The history of the North Carolina painting was heard Wednesday in New York by the Presidential Advisory Commission on Holocaust Assets, which is seeking to determine how much Nazi-looted art is held by U.S. museums.
During World War II, Adolf Hitler’s troops systematically plundered the art collections of Europe, especially Jewish collections, stealing an estimated 600,000 paintings, sculptures and other objects.
Allied troops recovered about two-thirds of the looted objects after the war, returning them to their countries of origin, which were expected to distribute the works to their rightful owners. But many victims of the Nazi plunder never got their art back.
U.S. museum directors testified Wednesday before the presidential commission. Glenn Lowry, director of The Museum of Modern Art, New York, said, “Will there be some (in U.S. collections)? Of course. There already have been. Will it turn out to be the vast number that others have suggested? I don’t believe so.”
Still, after 18 months of investigation, major museums identified hundreds of paintings with incomplete ownership information during the Nazi era.

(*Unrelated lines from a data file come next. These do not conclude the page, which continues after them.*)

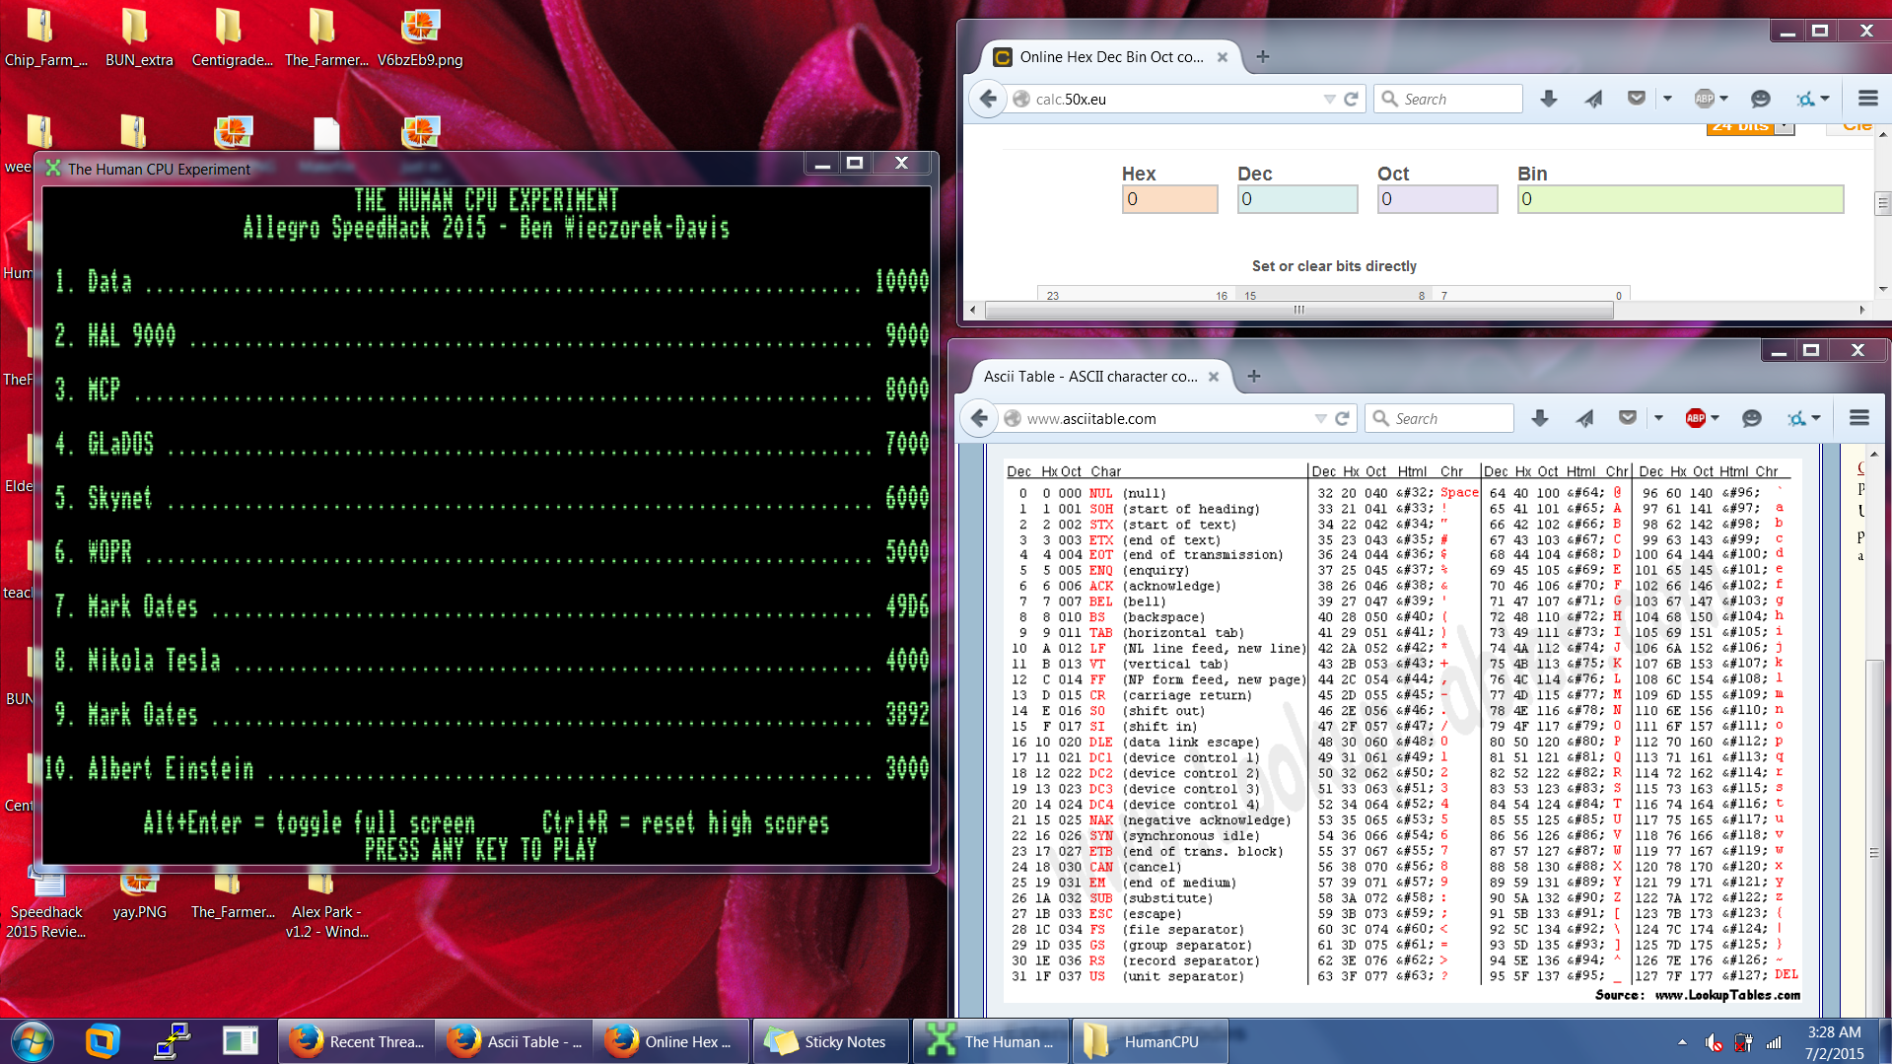Reload the calc.50x.eu page
This screenshot has width=1892, height=1064.
pyautogui.click(x=1352, y=99)
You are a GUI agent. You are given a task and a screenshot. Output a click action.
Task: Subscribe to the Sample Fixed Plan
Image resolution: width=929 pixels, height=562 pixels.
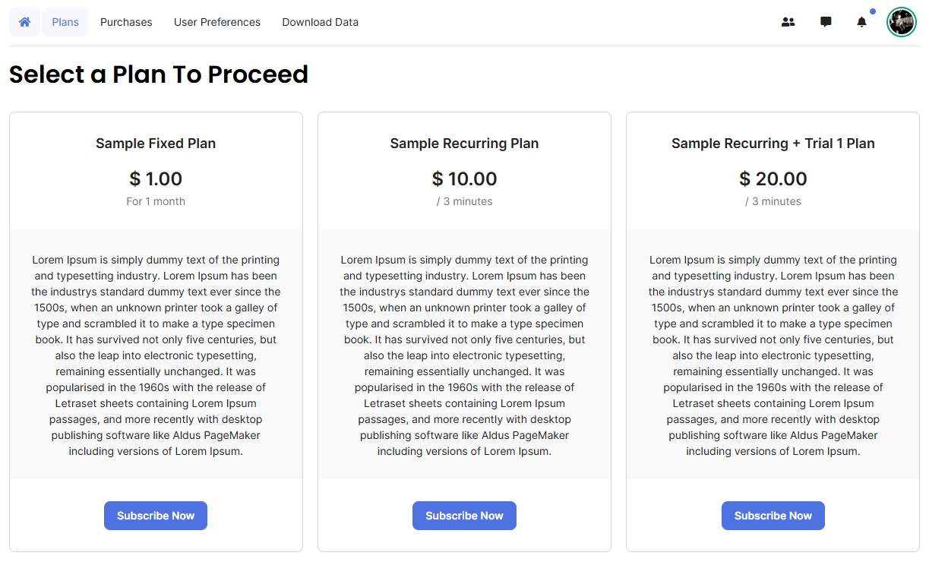[x=156, y=516]
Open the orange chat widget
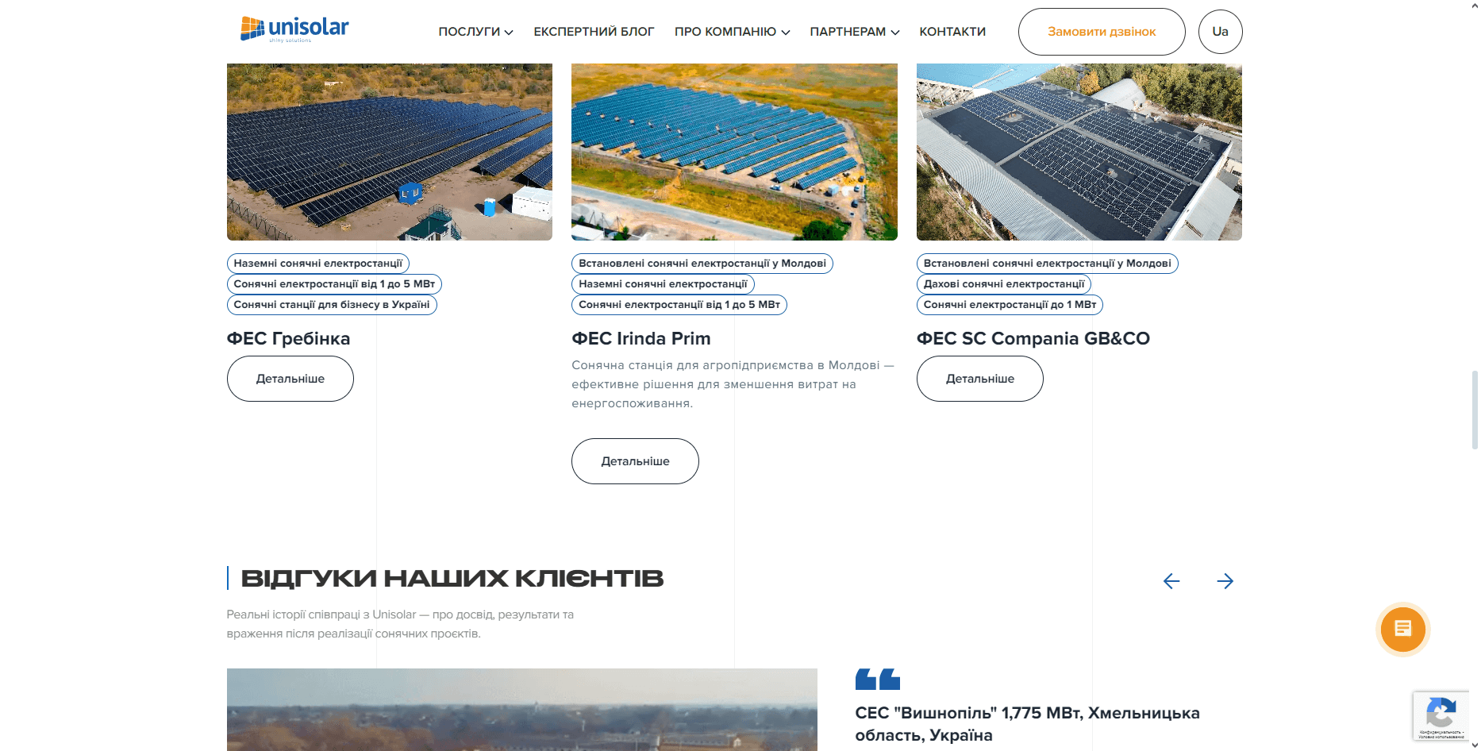 [x=1402, y=630]
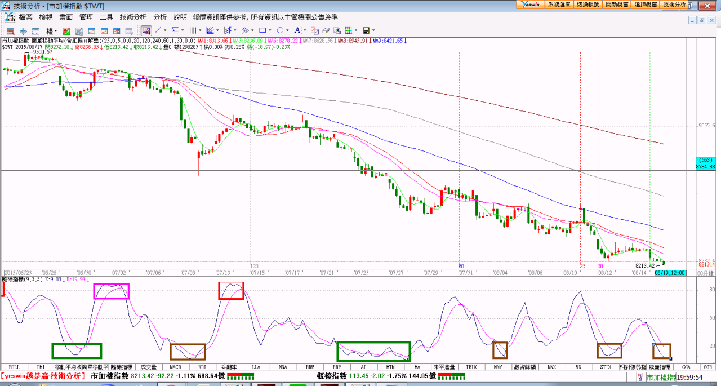The image size is (721, 386).
Task: Expand the text tool A dropdown arrow
Action: coord(305,30)

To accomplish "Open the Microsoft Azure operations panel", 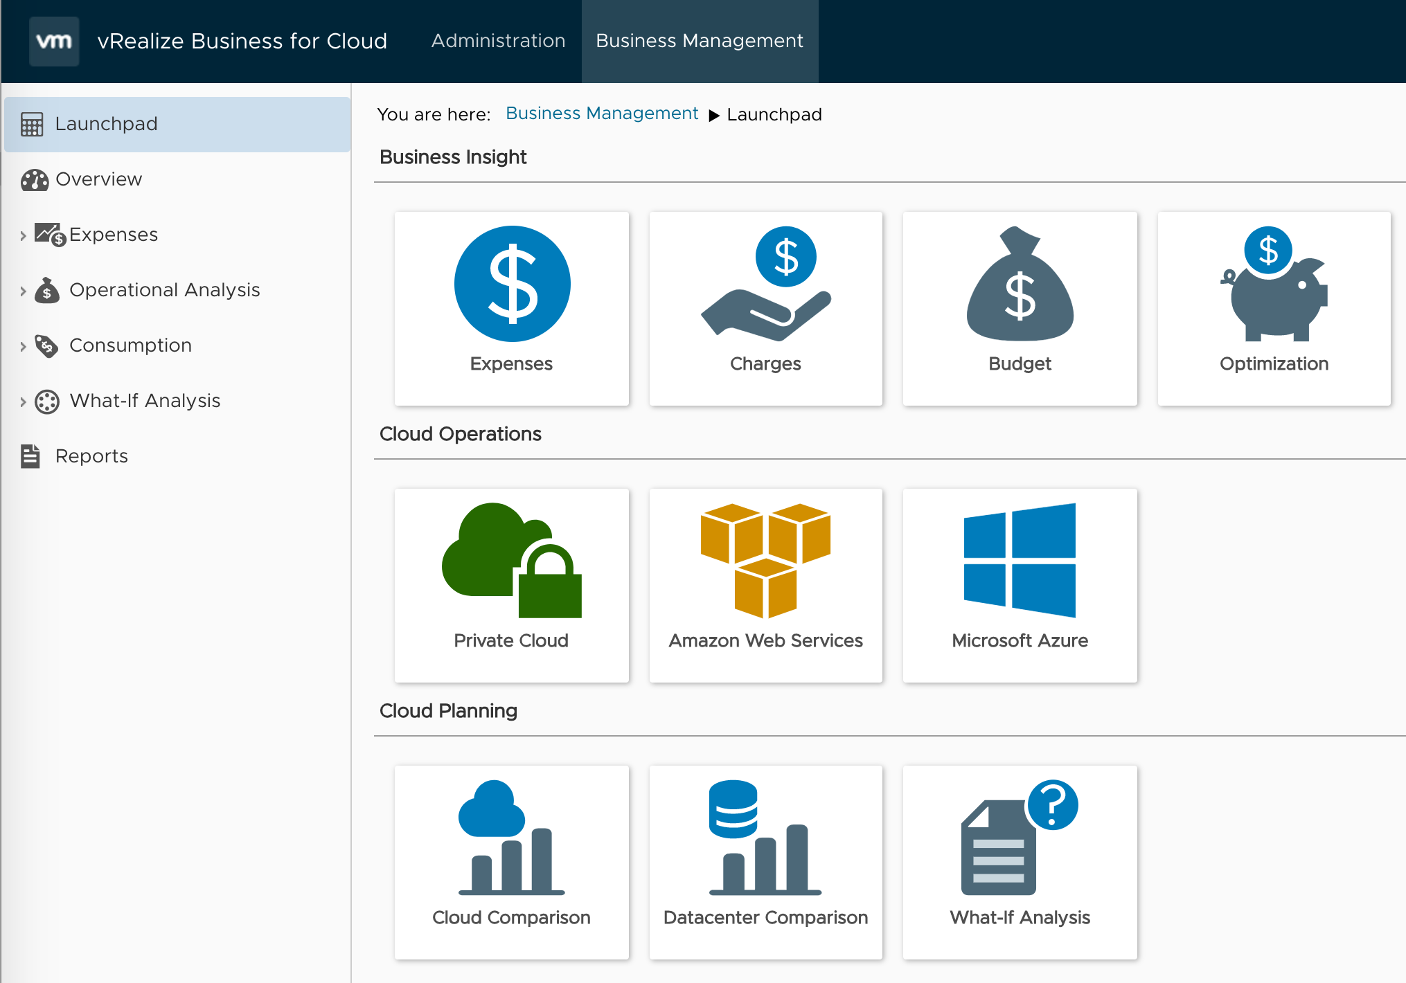I will pyautogui.click(x=1020, y=583).
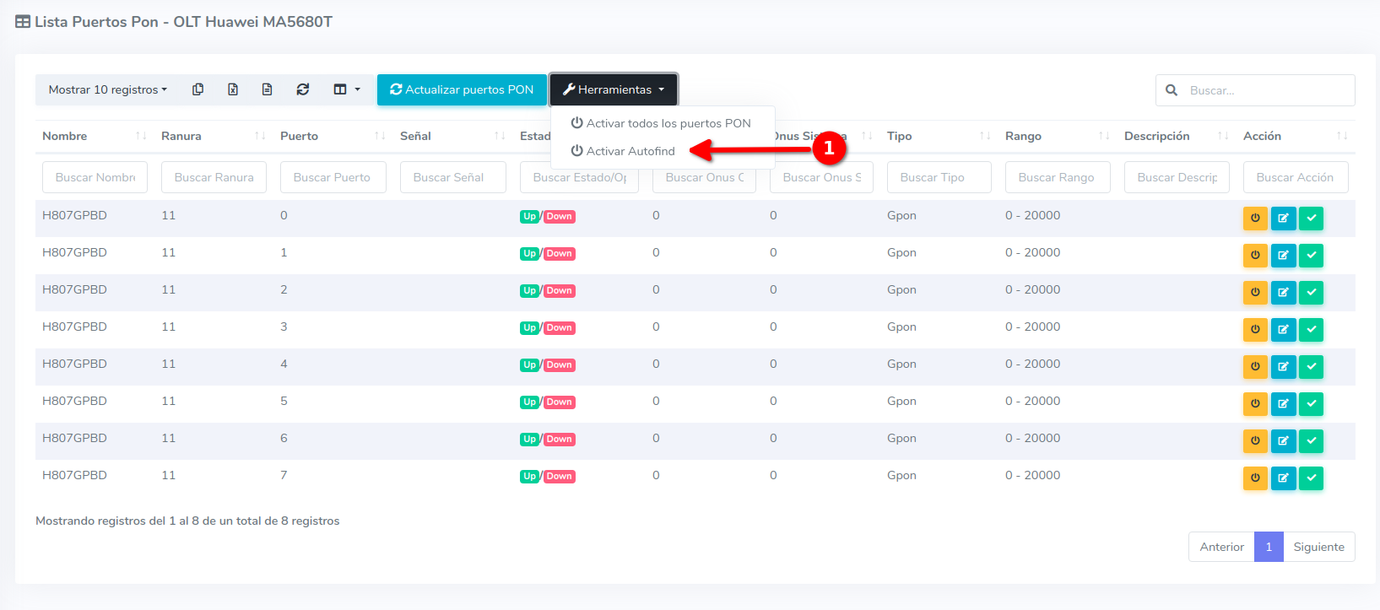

Fifteen paintings at The Museum of Modern Art, including works by Klee and Picasso, are under review. The museum directors say the paintings they’ve identified are not suspect pictures, but rather red flags — paintings with gaps in their histories during and after the Nazi era.
“We have no reason to believe that any of these pictures were looted by the Nazis before or during the Second World War,” Lowry said in a statement, “but we have included them because we do not yet know where they were during all or part of the Nazi period.”